**Your objective:** How many lines of the listing contain the word "icon"? Give only the number.

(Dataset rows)

════════════════════

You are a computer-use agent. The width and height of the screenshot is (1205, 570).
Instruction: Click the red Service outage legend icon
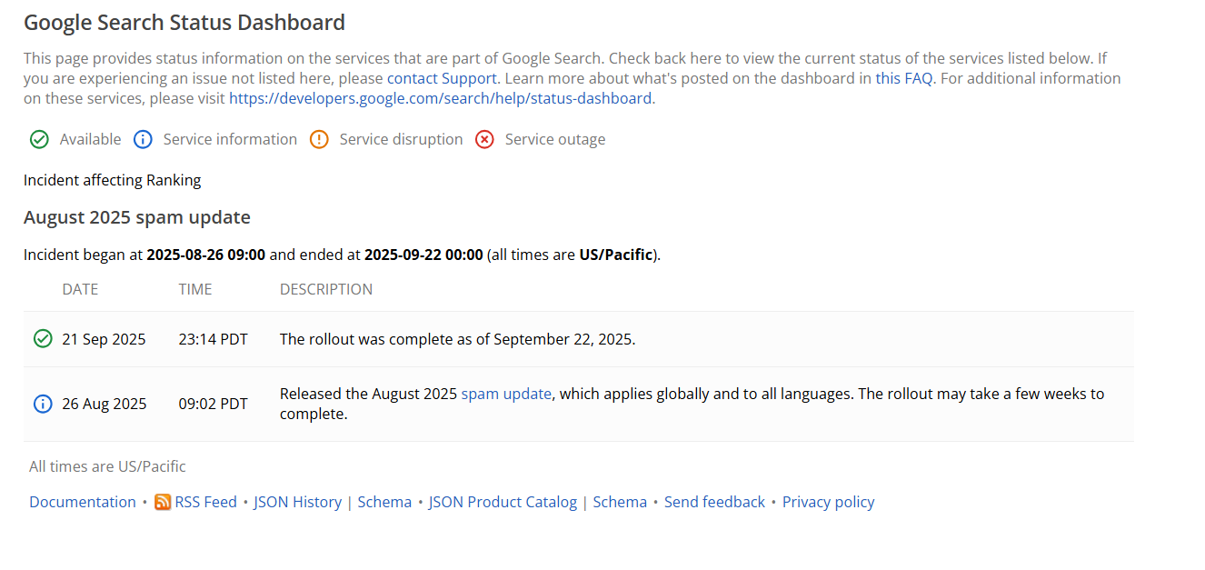(x=484, y=139)
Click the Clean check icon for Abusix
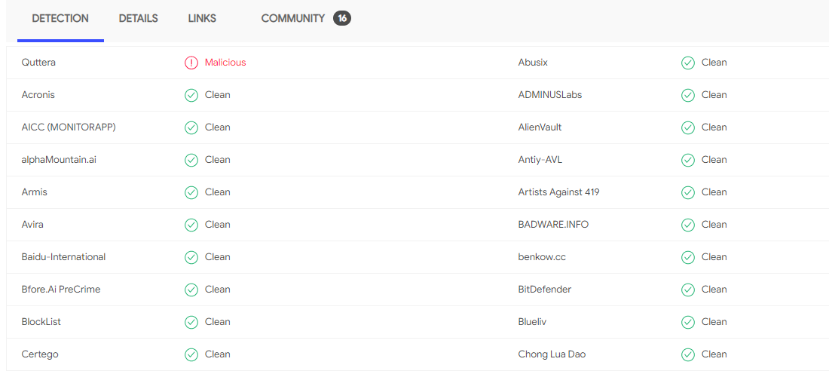829x371 pixels. coord(688,63)
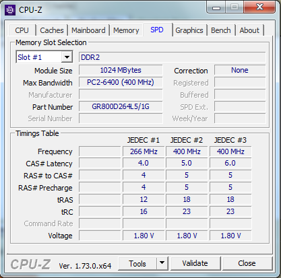Go to the Memory tab
This screenshot has height=278, width=281.
126,30
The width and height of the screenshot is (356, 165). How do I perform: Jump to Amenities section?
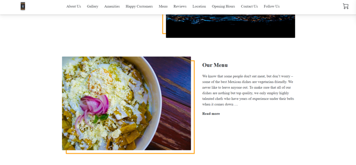[112, 6]
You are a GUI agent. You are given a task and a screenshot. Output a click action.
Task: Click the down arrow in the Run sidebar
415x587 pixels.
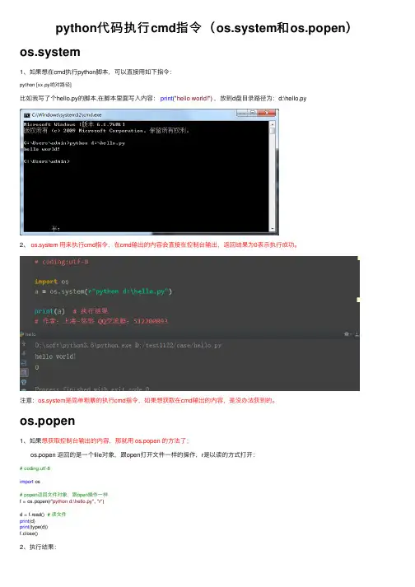(x=24, y=353)
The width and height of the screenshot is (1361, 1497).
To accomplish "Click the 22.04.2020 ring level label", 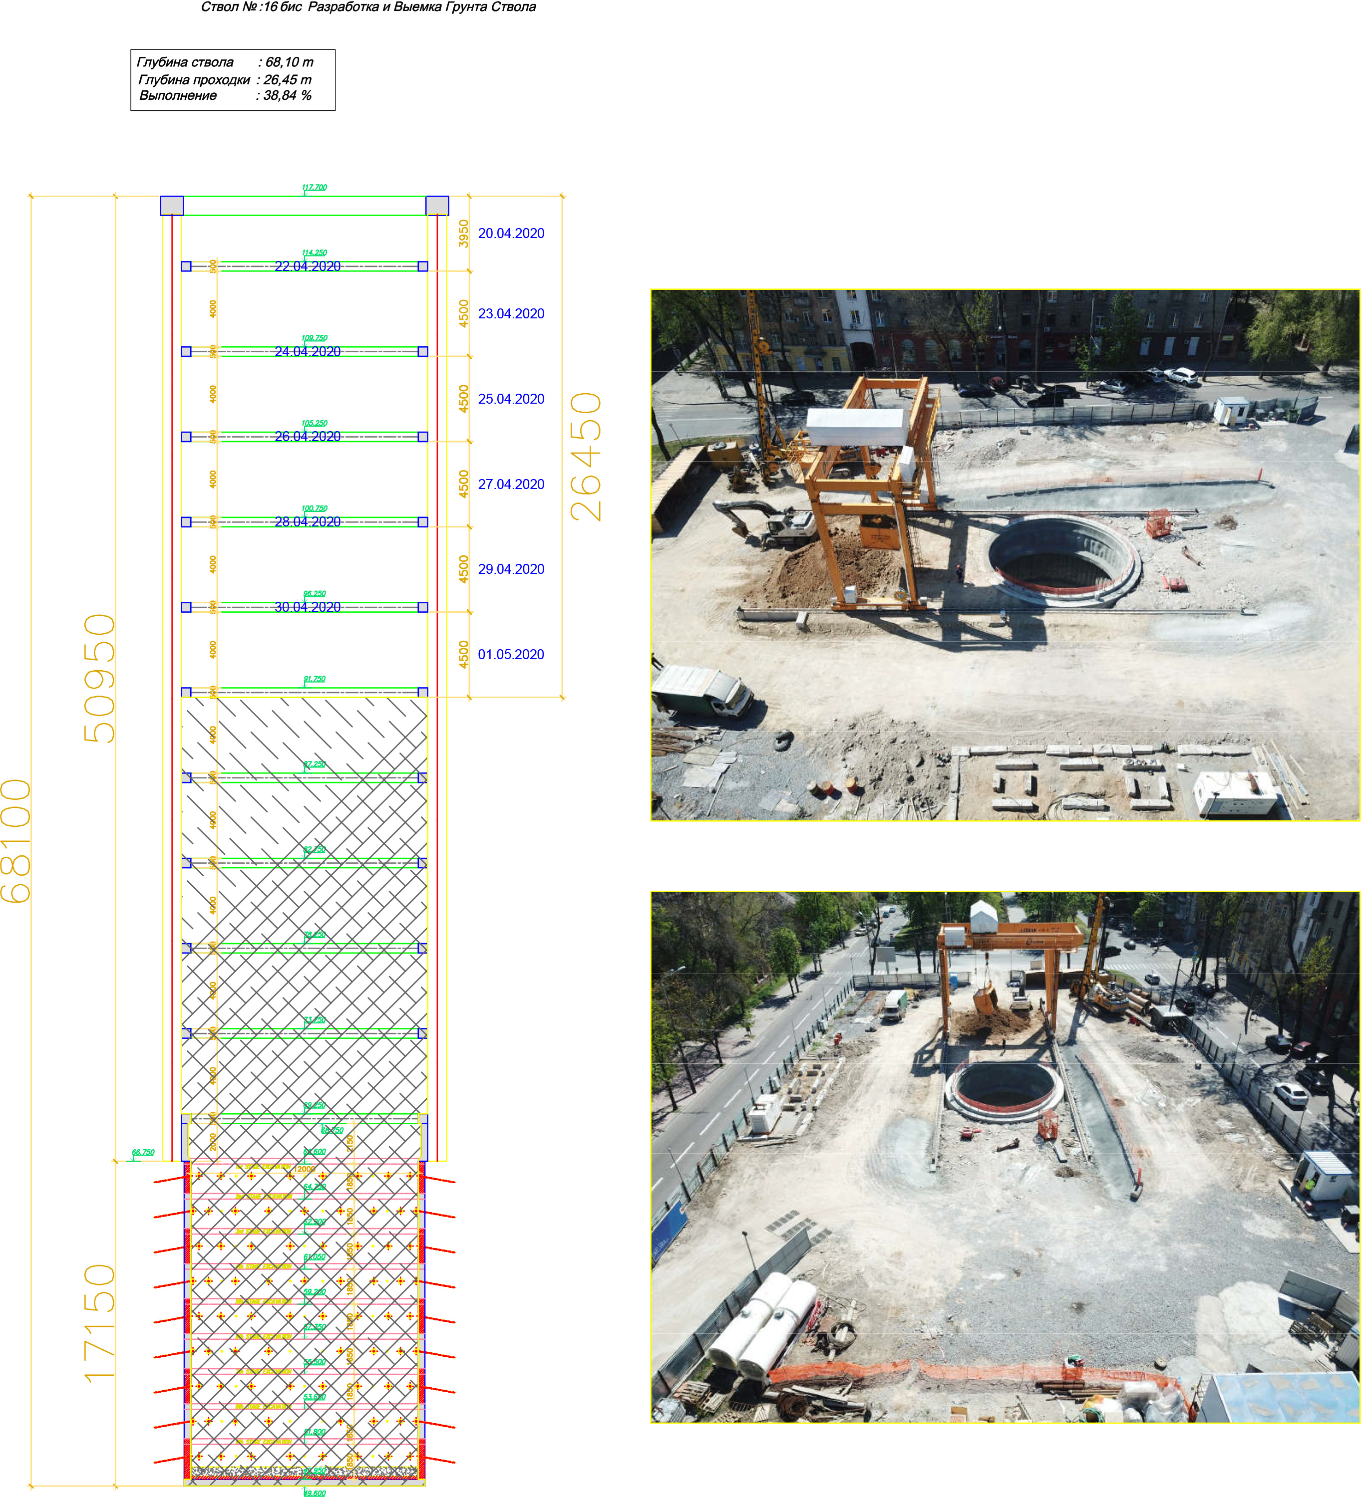I will tap(308, 266).

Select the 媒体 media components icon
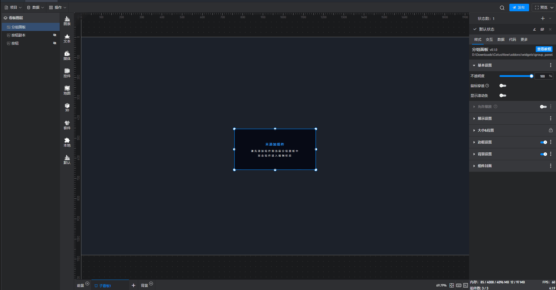click(x=67, y=56)
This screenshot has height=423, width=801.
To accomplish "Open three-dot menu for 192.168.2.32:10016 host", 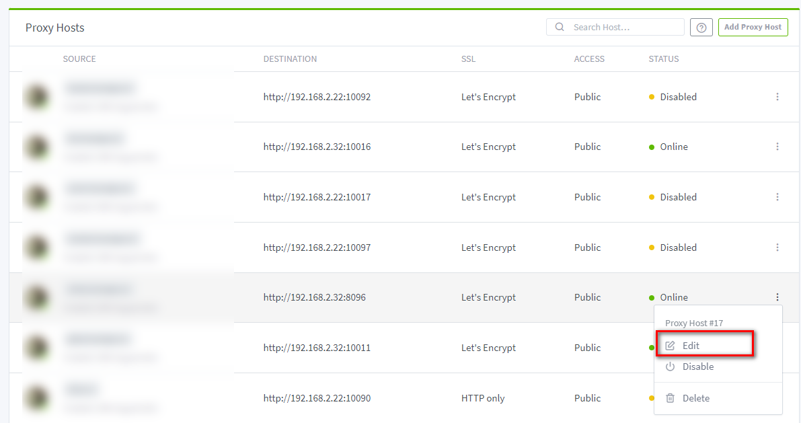I will [777, 147].
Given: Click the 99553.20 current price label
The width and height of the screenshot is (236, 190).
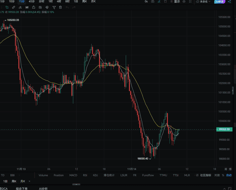Looking at the screenshot, I should point(224,129).
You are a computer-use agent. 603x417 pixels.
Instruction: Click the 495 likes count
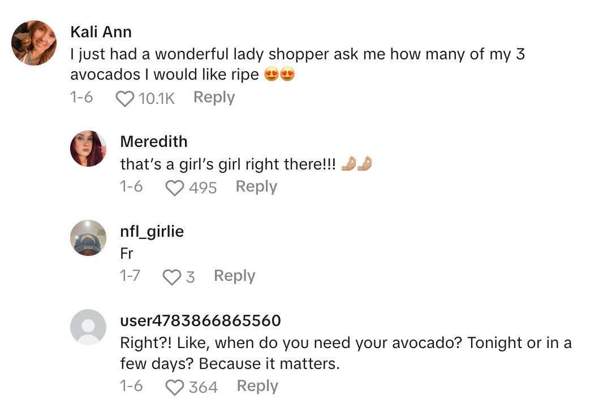coord(203,188)
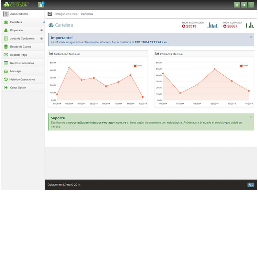Click the Octagon en Línea breadcrumb link
Screen dimensions: 258x258
point(65,14)
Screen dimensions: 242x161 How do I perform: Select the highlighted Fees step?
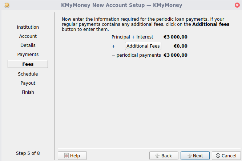click(28, 64)
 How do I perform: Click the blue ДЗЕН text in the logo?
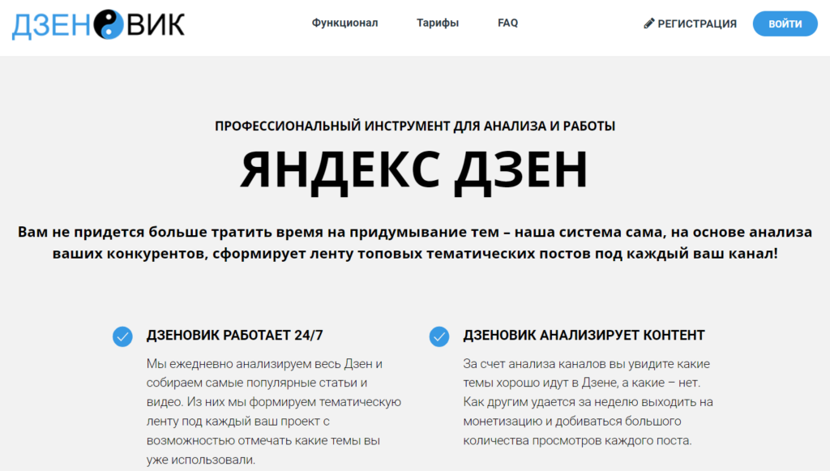[x=52, y=25]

════════════════════

**Exercise solution:** 3